Degumming: The cocoons are boiled for 45 minutes to 1 hour. After boiling, individual cocoons are stretched into thin sheets. Locally available materials such as ash obtained from banana, wheat stalk, paddy straw and pieces of green papaya are commonly used as degumming agent. The eri cocoons are then hand spun or at times, spun by hand.


The natural colour of Eri Silk varies from white to very light cream or light grey. Color and shade depend upon a number of factors such as quality of the worms, their feed, temperature and climate. The difference in shade is more distinguishable in men’s shawls because they are seldom dyed into other colors (in the region). In women’s apparels, however, the shades get camouflaged after dyeing. The dyes that master dyers use are always natural, which are generated majorly from plant parts – leaves, fruits, flowers, barks or roots. Iron ore is also used to obtain black color.

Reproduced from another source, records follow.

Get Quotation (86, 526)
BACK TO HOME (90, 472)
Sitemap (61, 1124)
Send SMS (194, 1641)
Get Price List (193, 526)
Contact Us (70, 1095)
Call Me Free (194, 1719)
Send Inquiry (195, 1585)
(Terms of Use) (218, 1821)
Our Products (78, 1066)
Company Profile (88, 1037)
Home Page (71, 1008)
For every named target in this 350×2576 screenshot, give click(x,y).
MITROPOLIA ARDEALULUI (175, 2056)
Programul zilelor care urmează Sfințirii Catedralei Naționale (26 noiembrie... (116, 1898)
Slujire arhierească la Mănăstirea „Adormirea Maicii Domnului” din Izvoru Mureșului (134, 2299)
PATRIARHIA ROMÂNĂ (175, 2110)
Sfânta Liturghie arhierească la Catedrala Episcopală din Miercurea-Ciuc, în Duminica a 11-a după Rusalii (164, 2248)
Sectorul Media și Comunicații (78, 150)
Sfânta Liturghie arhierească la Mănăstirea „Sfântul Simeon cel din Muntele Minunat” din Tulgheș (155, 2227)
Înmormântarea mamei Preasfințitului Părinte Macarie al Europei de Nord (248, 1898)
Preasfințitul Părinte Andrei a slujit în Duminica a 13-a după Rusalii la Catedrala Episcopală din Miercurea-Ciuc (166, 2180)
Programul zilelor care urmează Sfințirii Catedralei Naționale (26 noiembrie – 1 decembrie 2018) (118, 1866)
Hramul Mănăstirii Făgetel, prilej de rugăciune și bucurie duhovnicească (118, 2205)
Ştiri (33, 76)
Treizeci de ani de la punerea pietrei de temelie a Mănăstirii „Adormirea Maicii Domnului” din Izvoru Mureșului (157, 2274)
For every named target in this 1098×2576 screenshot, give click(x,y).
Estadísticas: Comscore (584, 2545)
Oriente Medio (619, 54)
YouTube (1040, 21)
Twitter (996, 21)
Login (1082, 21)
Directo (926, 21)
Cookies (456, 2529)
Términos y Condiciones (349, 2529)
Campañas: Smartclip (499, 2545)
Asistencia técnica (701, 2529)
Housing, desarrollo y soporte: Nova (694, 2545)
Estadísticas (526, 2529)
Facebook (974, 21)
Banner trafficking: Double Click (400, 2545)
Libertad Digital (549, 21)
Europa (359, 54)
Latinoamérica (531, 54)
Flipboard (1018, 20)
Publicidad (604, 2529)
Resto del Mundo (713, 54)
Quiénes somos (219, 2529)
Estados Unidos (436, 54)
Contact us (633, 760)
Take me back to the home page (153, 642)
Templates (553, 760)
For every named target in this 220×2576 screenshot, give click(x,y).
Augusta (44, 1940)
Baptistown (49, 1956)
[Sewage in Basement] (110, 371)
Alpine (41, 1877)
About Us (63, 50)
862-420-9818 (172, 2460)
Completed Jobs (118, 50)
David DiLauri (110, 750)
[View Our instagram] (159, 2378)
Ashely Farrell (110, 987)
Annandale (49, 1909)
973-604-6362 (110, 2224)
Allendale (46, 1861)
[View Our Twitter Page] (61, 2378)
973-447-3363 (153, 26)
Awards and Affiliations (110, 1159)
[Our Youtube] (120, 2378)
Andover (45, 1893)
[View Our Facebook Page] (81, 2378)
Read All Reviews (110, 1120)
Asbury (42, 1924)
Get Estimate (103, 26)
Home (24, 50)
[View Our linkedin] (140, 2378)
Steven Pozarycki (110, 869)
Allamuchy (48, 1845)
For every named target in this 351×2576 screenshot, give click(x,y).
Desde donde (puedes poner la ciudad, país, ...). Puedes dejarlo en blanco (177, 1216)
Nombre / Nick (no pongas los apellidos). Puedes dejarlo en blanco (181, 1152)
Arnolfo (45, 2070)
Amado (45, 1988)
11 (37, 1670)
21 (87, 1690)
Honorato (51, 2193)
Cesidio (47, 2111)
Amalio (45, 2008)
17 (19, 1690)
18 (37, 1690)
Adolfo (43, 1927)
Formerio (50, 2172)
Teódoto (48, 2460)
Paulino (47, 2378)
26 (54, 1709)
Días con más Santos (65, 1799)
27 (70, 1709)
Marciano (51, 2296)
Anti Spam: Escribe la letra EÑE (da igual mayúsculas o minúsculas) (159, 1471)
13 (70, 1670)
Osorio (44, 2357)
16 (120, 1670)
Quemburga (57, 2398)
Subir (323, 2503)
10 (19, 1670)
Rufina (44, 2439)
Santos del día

Traditionally the only 3 main colors used in Meghalaya were:
  • Lac (Laha) red
  • Turmeric yellow 
  • Black from iron ore. 

Today, with trainings and workshops; the artisans have increased their repertoire of colors by experimenting with all kinds of leaves, flowers, roots and fruits from around the region. The colors they create depend on the season and the availability of these natural resources locally.


Visit: Weaving clusters, Diwon village, Meghalaya.

  1. The lac is pounded until it becomes moist. 
  2. Hot water is poured and mixed thoroughly until the Lac becomes sticky. 
  3. The paste is then filtered with the help of a cloth and basket. 
  4. The threads are soaked in water. 
  5. The lac paste is mixed with water and boiled. 
  6. Sohkhew leaves (local fixant) are cut into small pieces and added to the dye. 
  7. The threads are soaked in the mixture and stirred well. 
  8. It is left to boil for about 1-2 hours until the mixture becomes thick and the level decreases. 
  9. The threads are then taken out rinsed mildly with soap and left to dry in the shade 

And to conclude,
Artisans in Northeast are most often afraid to take the challenge of producing new products as well as experimenting but are open to the idea if approached by someone else. This maybe due to the lack of exposure which hinder their way of thinking. Sustaining and promoting handicrafts especially languishing art is important for cultural sustainability. It is not only the responsibility of the governments or NGOs but also emerging students and business owners could play a huge role in this sector.